**Supplied information:**
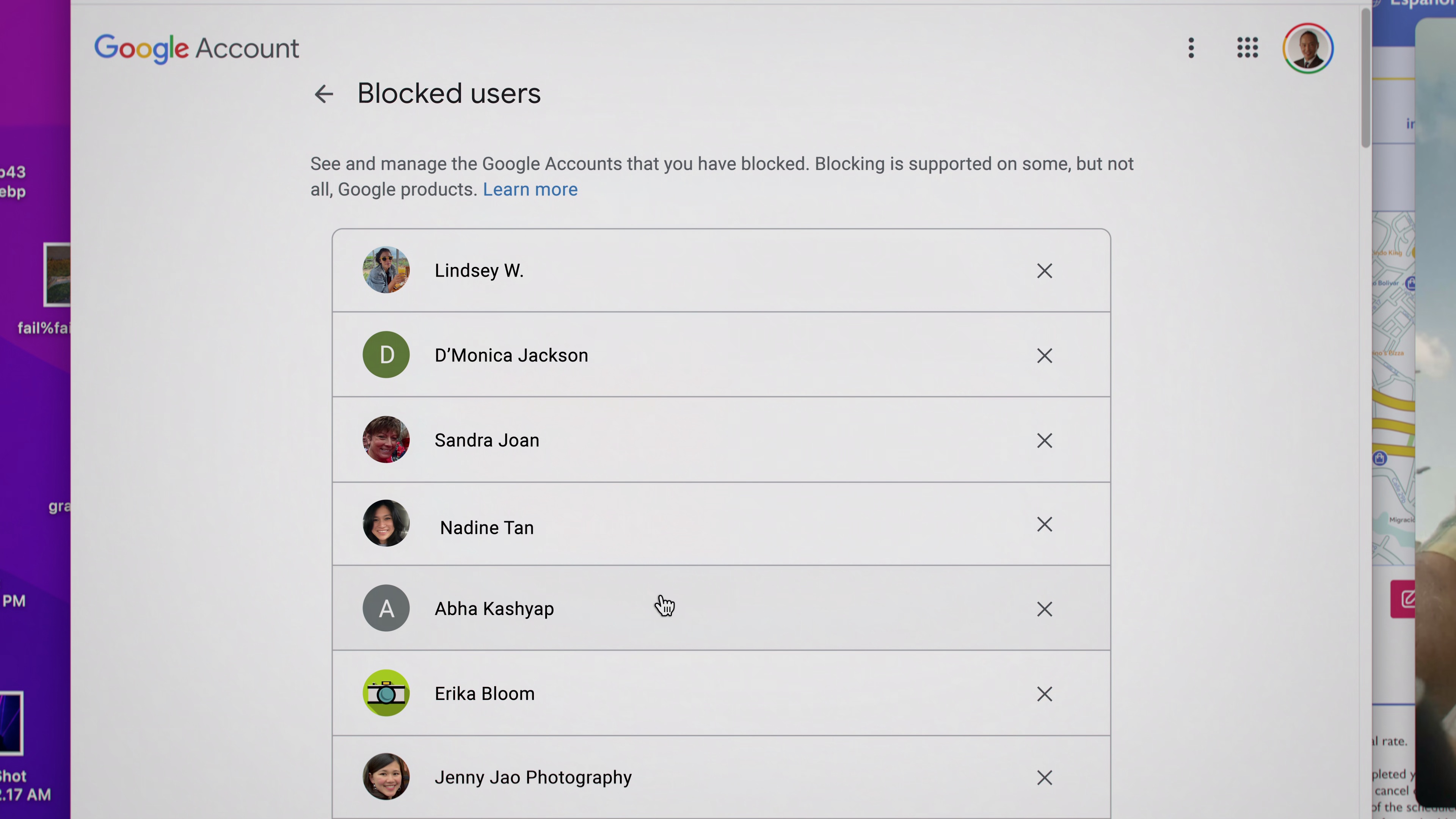Select the desktop image thumbnail file
The height and width of the screenshot is (819, 1456).
58,275
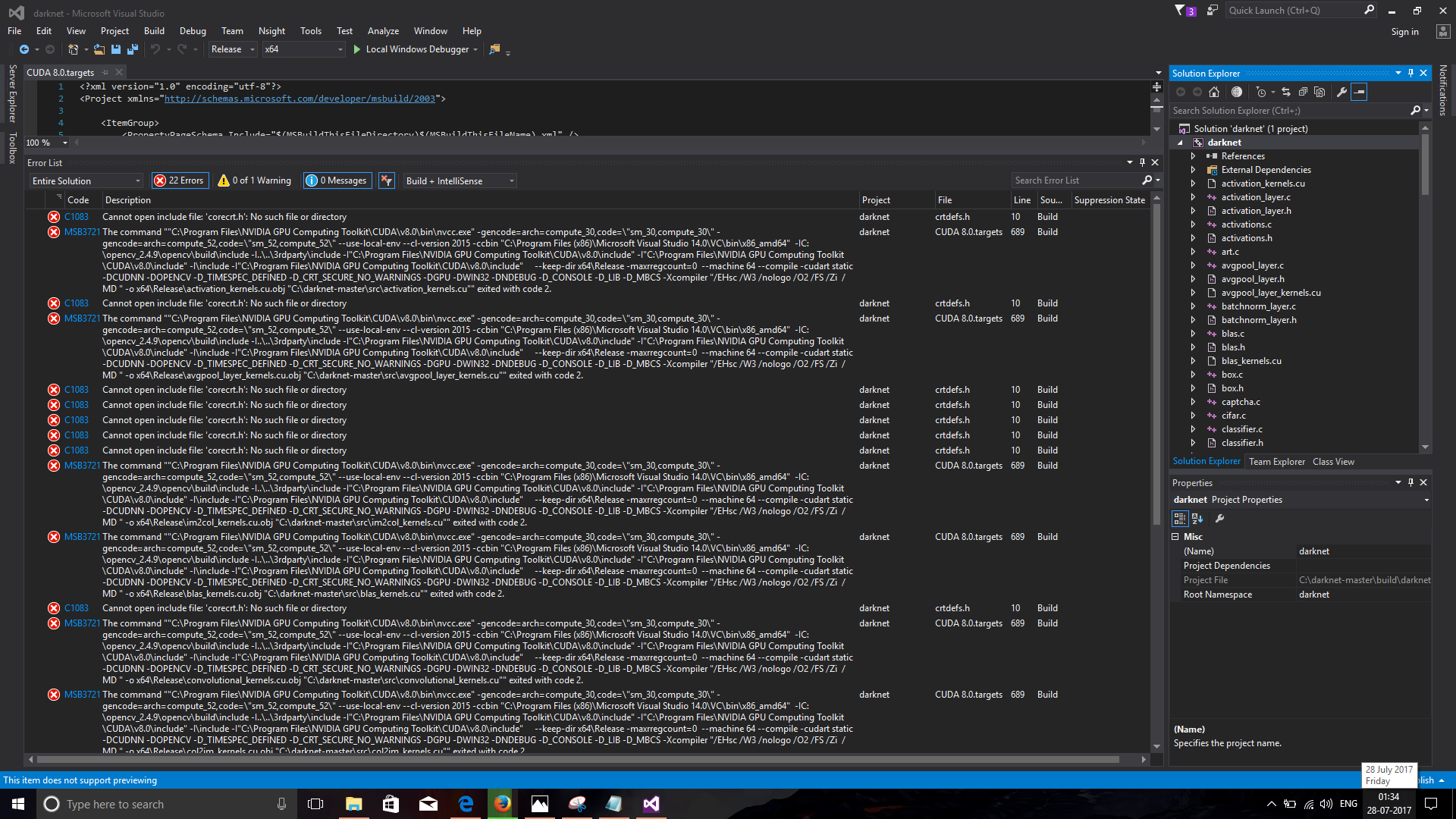Click the Entire Solution scope selector

click(85, 180)
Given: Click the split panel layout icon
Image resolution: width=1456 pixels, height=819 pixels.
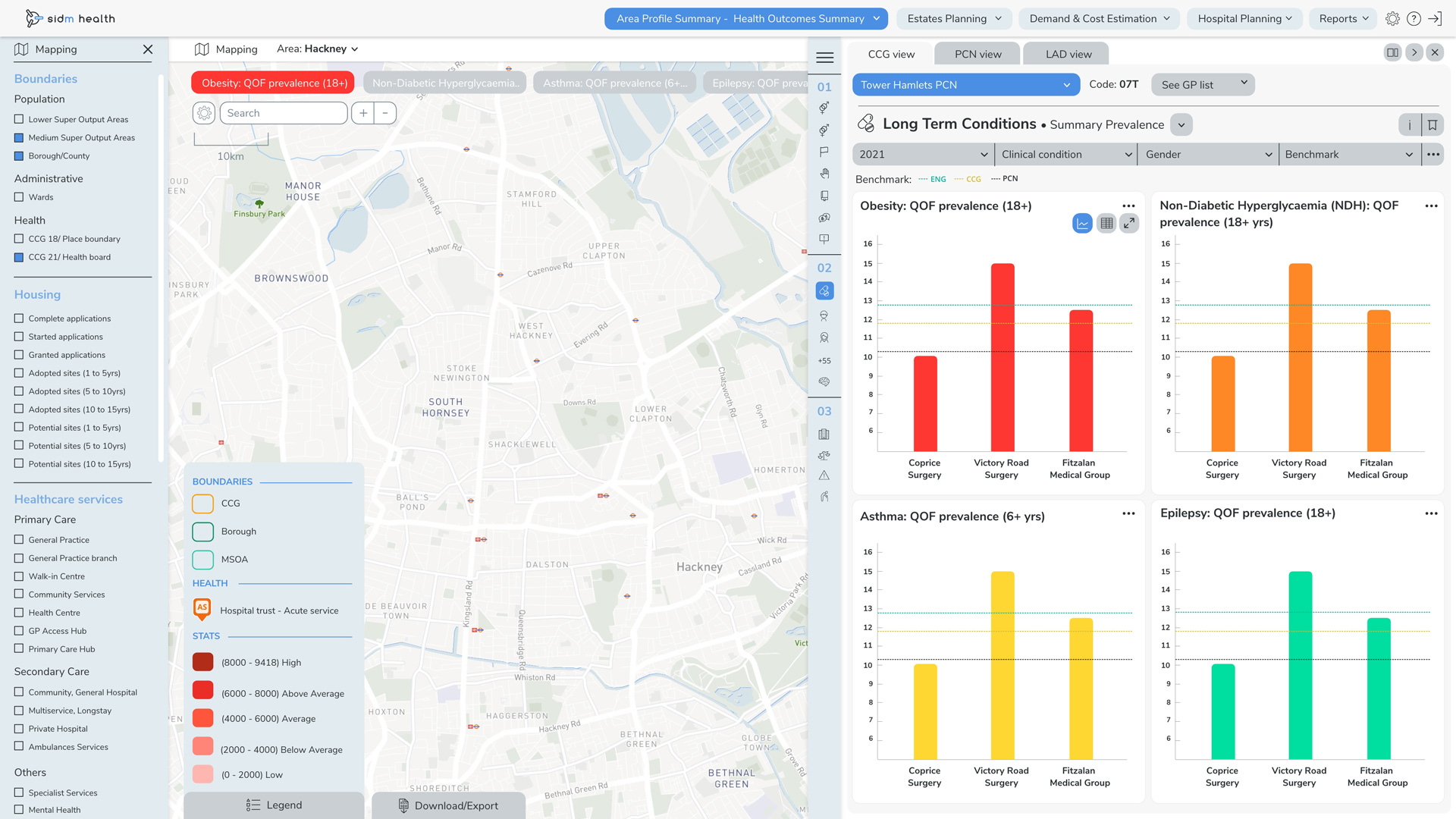Looking at the screenshot, I should [x=1392, y=52].

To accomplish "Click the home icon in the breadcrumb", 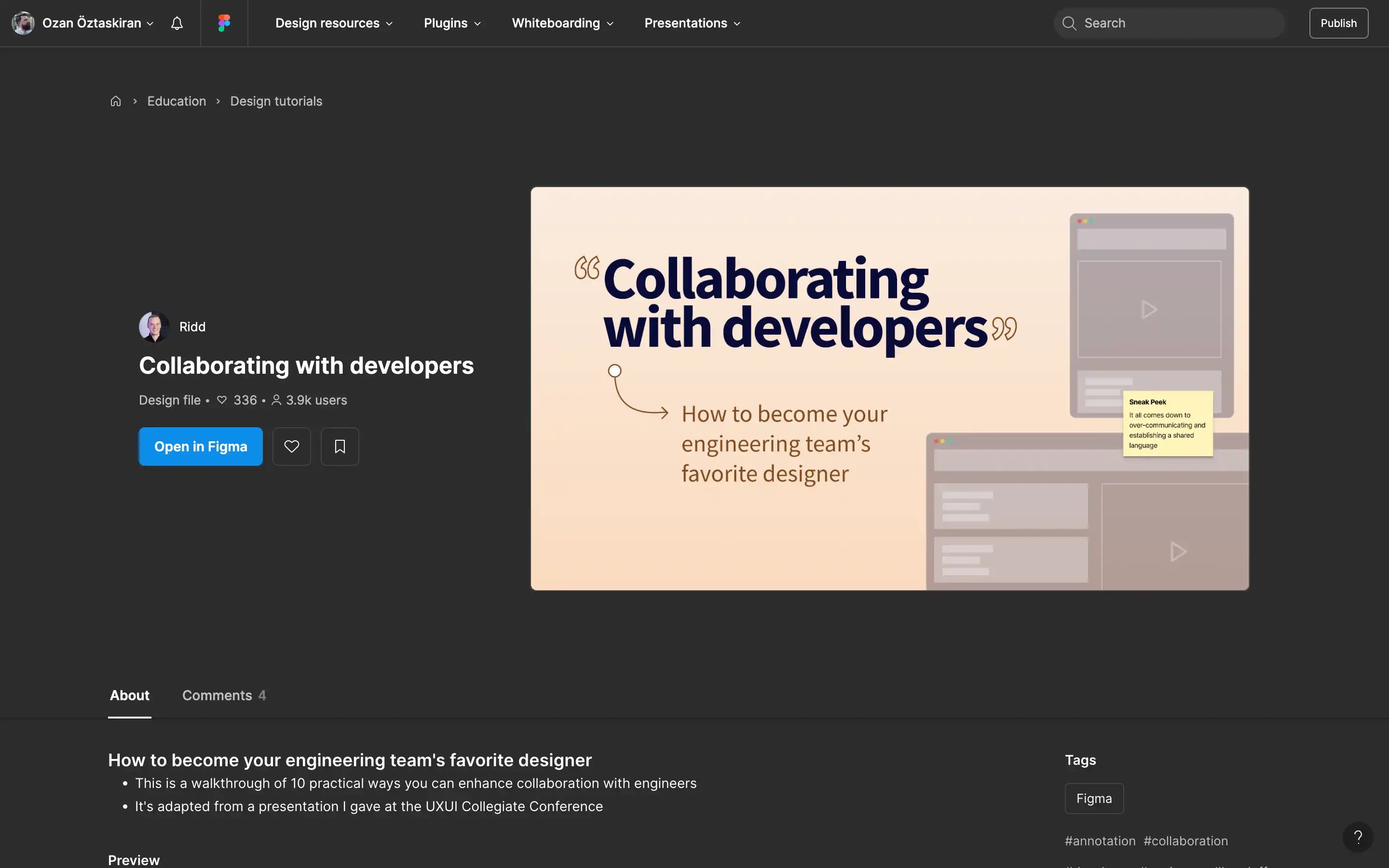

**Directions for this task:** Looking at the records above, extract only the lines from the one with "Given: Click the split panel layout icon" through the last line, exactly, with the pictures left out.

**Answer for this exercise:**
Given: Click the split panel layout icon
Image resolution: width=1456 pixels, height=819 pixels.
Looking at the screenshot, I should [x=1392, y=52].

To accomplish "Click the home icon in the breadcrumb", 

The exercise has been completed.